- Theatrical re-release poster
- Directed by: Alfonso Cuarón
- Screenplay by: Richard LaGravenese; Elizabeth Chandler;
- Based on: A Little Princess 1905 novel by Frances Hodgson Burnett
- Produced by: Mark Johnson
- Starring: Eleanor Bron; Liam Cunningham; Liesel Matthews;
- Cinematography: Emmanuel Lubezki
- Edited by: Steven Weisberg
- Music by: Patrick Doyle
- Production company: Baltimore Pictures
- Distributed by: Warner Bros.
- Release date: May 10, 1995;
- Running time: 97 minutes
- Country: United States
- Language: English
- Budget: $17 million
- Box office: $10 million

= A Little Princess (1995 film) =

Film by Alfonso Cuarón

A Little Princess is a 1995 American fantasy drama film directed by Alfonso Cuarón. Based upon the 1905 novel A Little Princess by Frances Hodgson Burnett, the film stars Eleanor Bron, Liam Cunningham, Liesel Matthews (in her film debut), Vanessa Lee Chester, Rusty Schwimmer, Arthur Malet and Errol Sitahal. Its plot, heavily influenced by the 1939 cinematic version, focuses on Sara Crewe, a young girl who is relegated to a life of servitude at a New York boarding school after receiving news that her father Richard was killed in combat.

A Little Princess was released in the United States by Warner Bros., through their Family Entertainment label, on May 10, 1995. The film received critical acclaim and grossed $10 million.

==Plot==

In 1914, a kind-hearted young girl named Sara Crewe lives in India with her widowed father Richard, a wealthy British Army Officer who shares her love for stories of myths and magic. Called in to serve in the Great War, Richard enrolls her at the all-girls boarding school in New York City which her late mother had attended. It is run by haughty and spiteful headmistress Miss Maria Minchin and her kindly sister Amelia.

Instructing Miss Minchin to spare no expense for Sara's comfort, Richard furnishes the school's largest suite and leaves Sara with a locket once owned by her mother and a doll named Emily. These he tells her will keep them connected through magic. Although stifled by Miss Minchin’s strictness, Sara becomes popular among the girls, including African-American scullery maid Becky, for her kindness and powerful imagination. In her spare time, she writes to Richard.
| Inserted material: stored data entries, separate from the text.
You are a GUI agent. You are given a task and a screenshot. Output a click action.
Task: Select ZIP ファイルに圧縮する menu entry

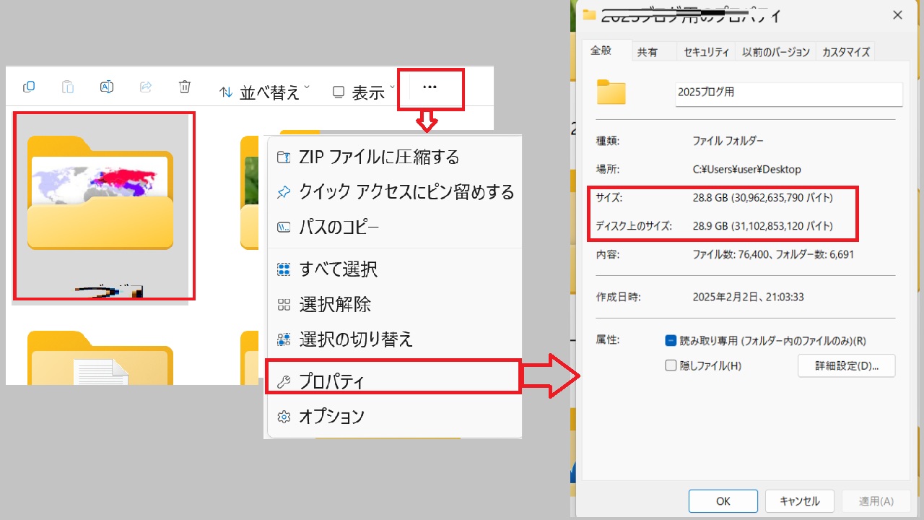pos(379,157)
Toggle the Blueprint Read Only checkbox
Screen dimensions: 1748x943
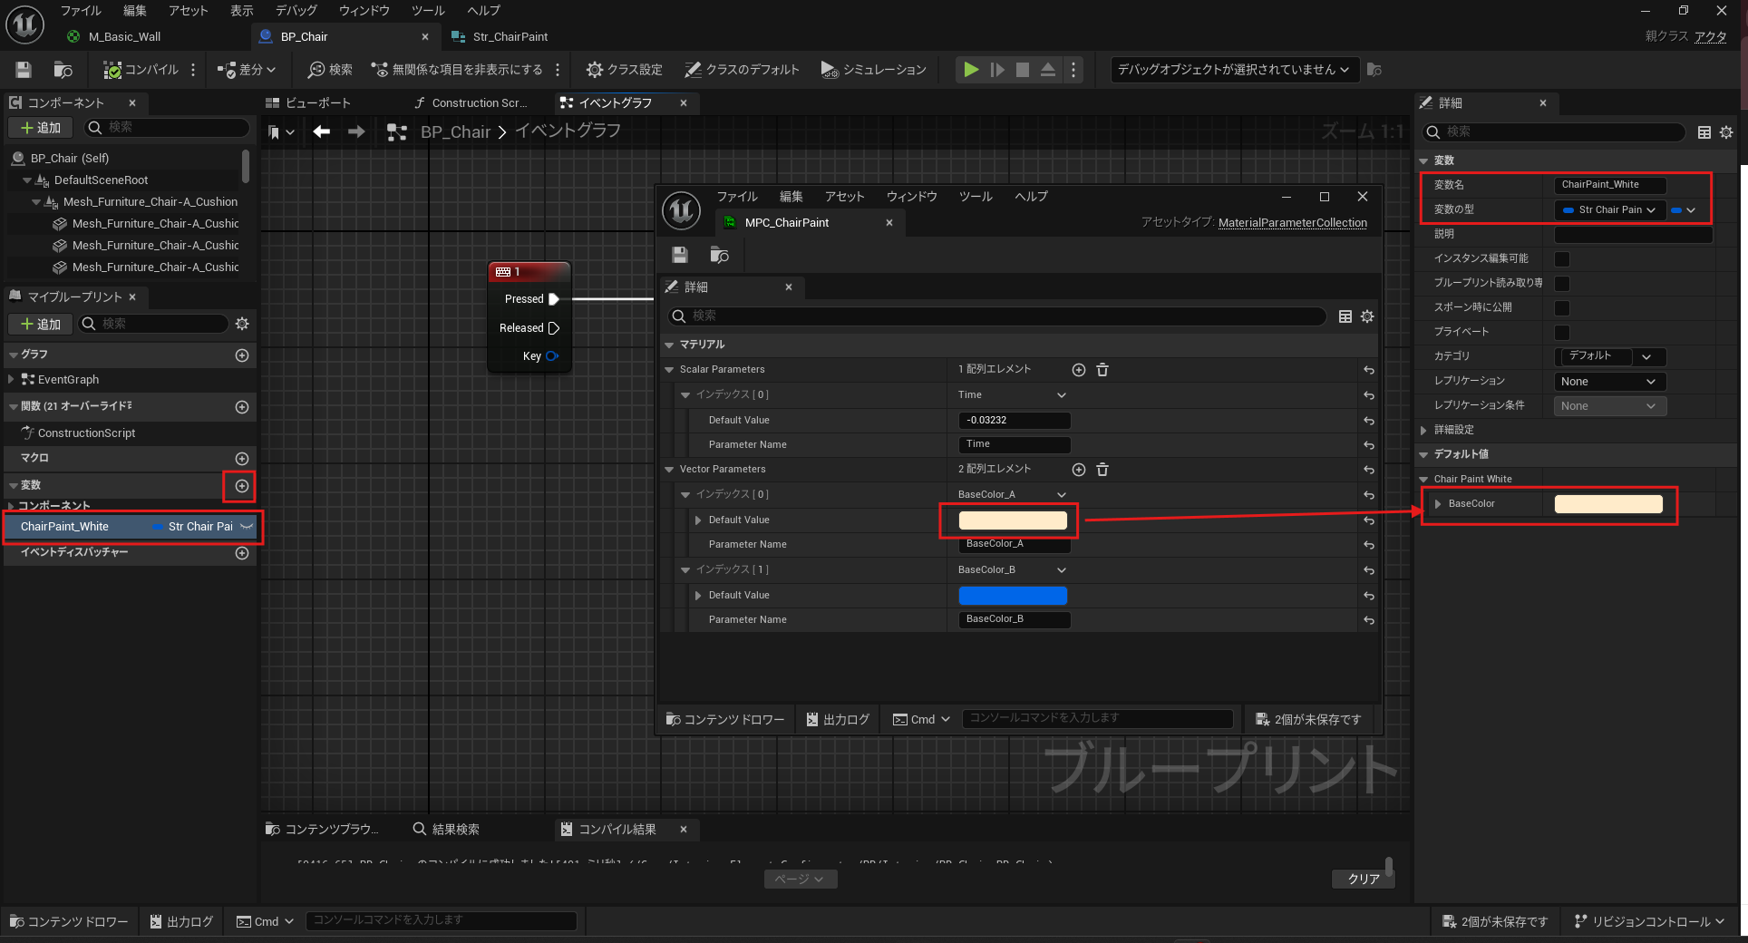pyautogui.click(x=1562, y=284)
He gets caught in a gas attack while trying to save fellow soldier John Randolph in the trenches.

Hoping to extort more money from Richard, Miss Minchin throws Sara a lavish birthday party but Richard's solicitor Mr. Barrow arrives with news that he has been killed in battle; the British government has seized his assets, leaving Sara penniless. Miss Minchin moves Sara to the school's attic with Becky to work as a servant and confiscates her belongings, including the locket, allowing her to keep only Emily and a book.
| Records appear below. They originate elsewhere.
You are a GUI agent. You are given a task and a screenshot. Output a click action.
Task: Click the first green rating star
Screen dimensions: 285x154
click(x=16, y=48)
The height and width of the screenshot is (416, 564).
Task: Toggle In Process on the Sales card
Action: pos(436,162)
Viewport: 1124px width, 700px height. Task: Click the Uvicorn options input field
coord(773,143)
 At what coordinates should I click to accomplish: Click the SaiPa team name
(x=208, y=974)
Though her life is bleak, Sara remains kind to others but gets her revenge on Lavinia Herbert, the school bully. Charles Randolph, the elderly neighbor who lives near the school, receives word that his son John has been declared missing in action while fighting in Europe. Ramdas, Charles' Indian associate, comes to notice Sara from the neighboring attic, overhearing her imaginative stories. When a wounded soldier suffering from amnesia is misidentified as John, Ramdas encourages Charles to take the man in.

Meanwhile, Sara's friends sneak into Miss Minchin’s office and recover her locket, visiting Sara that night to hear her tales of Prince Rama. After catching Sara with the other girls, Miss Minchin punishes her and has Becky locked up in the attic for an entire day. However, Sara stands up to Miss Minchin’s cruelty with Richard's belief that "all girls are princesses" regardless of their lot in life. She later comforts Becky by imagining a feast and fine clothes for them. The next day, they awaken to find that the dream has come true, with their attic secretly transformed by Ramdas.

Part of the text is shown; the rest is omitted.